The inertial force plots of the equilateral cross and star channels show two general trends:
1) particles moving along the LA in the +y direction are drawn away from the channel center and
2) particles off of the LA are guided in a two-step process in which they first move away from the channel center in the +x-direction and then in the −y direction until they reach the stable equilibrium position.
While the focusing behavior of the equilateral cross and star channels is unique, the effect of concave geometric features on inertial equilibrium positions is consistent with the prevailing knowledge on inertial particle migration. Inertial lift is dominated by two opposing forces: the shear-gradient lift force, which acts in the opposite direction of the shear gradient and typically directs particles to walls, and the wall-induced lift force, which directs particles away from the channel walls. Equilibrium points arise when the sum of these two forces are equal from all directions.
The focusing behavior of the equilateral cross and star channel is caused by a high shear-gradient lift force along the SA relative to that of the long LA. It is widely accepted that the shear-gradient lift force is strongly dependent on the magnitude of the shear rate23,24. The concave corner creates a shear rate asymmetry in which the shear rate along the SA is greater than that along the LA (
From this analysis one can see that inertial forces in the equilateral cross and star channels will tend to direct particles to focusing positions along the axes between the channel center and concave corners because of the effect of concave corners on the velocity profile of the flow. The concave corner creates a strong shear gradient parallel to the SA and weak shear gradient parallel to the LA, which cause the concave corners to act as “particle attractors”. This principle should be translatable to different geometries, which, by leveraging the geometric tunability of the fiber microfluidic platform, could be fabricated to have inertial focusing positions tailored to the need of the particle manipulation applications.

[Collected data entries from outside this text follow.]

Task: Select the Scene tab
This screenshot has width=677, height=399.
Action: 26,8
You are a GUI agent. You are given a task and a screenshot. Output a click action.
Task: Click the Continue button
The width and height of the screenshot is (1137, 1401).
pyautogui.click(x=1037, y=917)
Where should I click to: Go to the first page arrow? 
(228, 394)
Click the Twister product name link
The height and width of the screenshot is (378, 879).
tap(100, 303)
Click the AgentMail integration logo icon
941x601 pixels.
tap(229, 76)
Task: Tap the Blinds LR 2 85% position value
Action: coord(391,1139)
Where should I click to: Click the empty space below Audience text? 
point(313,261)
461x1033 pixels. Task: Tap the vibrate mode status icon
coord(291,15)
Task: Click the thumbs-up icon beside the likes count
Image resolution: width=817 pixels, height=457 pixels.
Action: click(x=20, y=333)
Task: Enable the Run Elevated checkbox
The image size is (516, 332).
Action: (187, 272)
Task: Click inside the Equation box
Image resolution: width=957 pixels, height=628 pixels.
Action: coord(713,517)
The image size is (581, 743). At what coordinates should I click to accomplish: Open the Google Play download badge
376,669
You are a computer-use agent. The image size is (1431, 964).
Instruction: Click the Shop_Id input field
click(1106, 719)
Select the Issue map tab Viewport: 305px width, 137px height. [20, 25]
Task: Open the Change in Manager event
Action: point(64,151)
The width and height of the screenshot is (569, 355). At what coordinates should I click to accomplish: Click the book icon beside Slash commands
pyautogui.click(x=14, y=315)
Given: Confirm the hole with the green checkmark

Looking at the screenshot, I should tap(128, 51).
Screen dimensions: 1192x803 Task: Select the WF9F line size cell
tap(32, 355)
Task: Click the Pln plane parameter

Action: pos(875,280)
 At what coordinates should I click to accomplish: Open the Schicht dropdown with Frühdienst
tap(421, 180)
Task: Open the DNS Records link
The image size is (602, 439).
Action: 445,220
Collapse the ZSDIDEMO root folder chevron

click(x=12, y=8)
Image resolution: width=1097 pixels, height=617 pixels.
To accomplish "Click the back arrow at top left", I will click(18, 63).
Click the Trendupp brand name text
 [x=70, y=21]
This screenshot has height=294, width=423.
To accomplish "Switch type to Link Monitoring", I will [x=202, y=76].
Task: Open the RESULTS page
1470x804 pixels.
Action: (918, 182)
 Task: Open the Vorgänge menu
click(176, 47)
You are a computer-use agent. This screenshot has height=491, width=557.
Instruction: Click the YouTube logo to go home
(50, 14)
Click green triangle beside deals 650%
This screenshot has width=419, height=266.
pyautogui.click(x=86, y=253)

Multimaterial Functionality: DEP Cell SeparationMultimaterial functionality of the fiber platform can be demonstrated by introducing conductive materials onto microchannel surfaces to create a dielectrophoretic (DEP) cell separation device. DEP is an electrokinetic particle manipulation technique that describes the motion of polarized dielectric particles within a non-uniform electric field. Based on the polarizability of the particle relative to the media, particles will move to (pDEP) or away from (nDEP) regions of high electric field strength. DEP is a label-free and specific particle manipulation technique that has been studied for the characterization, separation, and trapping of bioparticles. See, Vahey, M. D. & Voldman, J. An Equilibrium Method for Continuous-Flow Cell Sorting Using Dielectrophoresis. Anal. Chem. 80, 3135-3143 (2008); Yang, J. et al. Dielectric properties of human leukocyte subpopulations determined by electrorotation as a cell separation criterion. Biophys. J. 76, 3307-3314 (1999); Moon, H.-S. et al. Continuous separation of breast cancer cells from blood samples using multi-orifice flow fractionation (MOFF) and dielectrophoresis (DEP). Lab Chip 11, 1118-1125 (2011); Shafiee, H., Sano, M. B., Henslee, E. a, Caldwell, J. L. & Davalos, R. V. Selective isolation of live/dead cells using contactless dielectrophoresis (cDEP). Lab Chip 10, 438-445 (2010); Alazzam, A., Stiharu, I., Bhat, R. & Meguerditchian, A. N. Interdigitated comb-like electrodes for continuous separation of malignant cells from blood using dielectrophoresis. Electrophoresis 32, 1327-1336 (2011); Wei, M. T., Junio, J. & Ou-Yang, D. H. Direct measurements of the frequency-dependent dielectrophoresis force. Biomicrofluidics 3, 1-9 (2009); Su, H.-W., Prieto, J. L. & Voldman, J. Rapid dielectrophoretic characterization of single cells using the dielectrophoretic spring. Lab Chip 13, 4109-17 (2013); Huang, Y., Holzel, R., Pethig, R. & Wang, X. B. Differences in the AC electrodynamics of viable and non-viable yeast cells determined through combined dielectrophoresis and electrorotation studies. Phys. Med. Biol. 37, 1499-517 (1992); and Cheng, I. F., Chang, H. C., Hou, D. & Chang, H. C. An integrated dielectrophoretic chip for continuous bioparticle filtering, focusing, sorting, trapping, and detecting. Biomicrofluidics 1, 1-15 (2007).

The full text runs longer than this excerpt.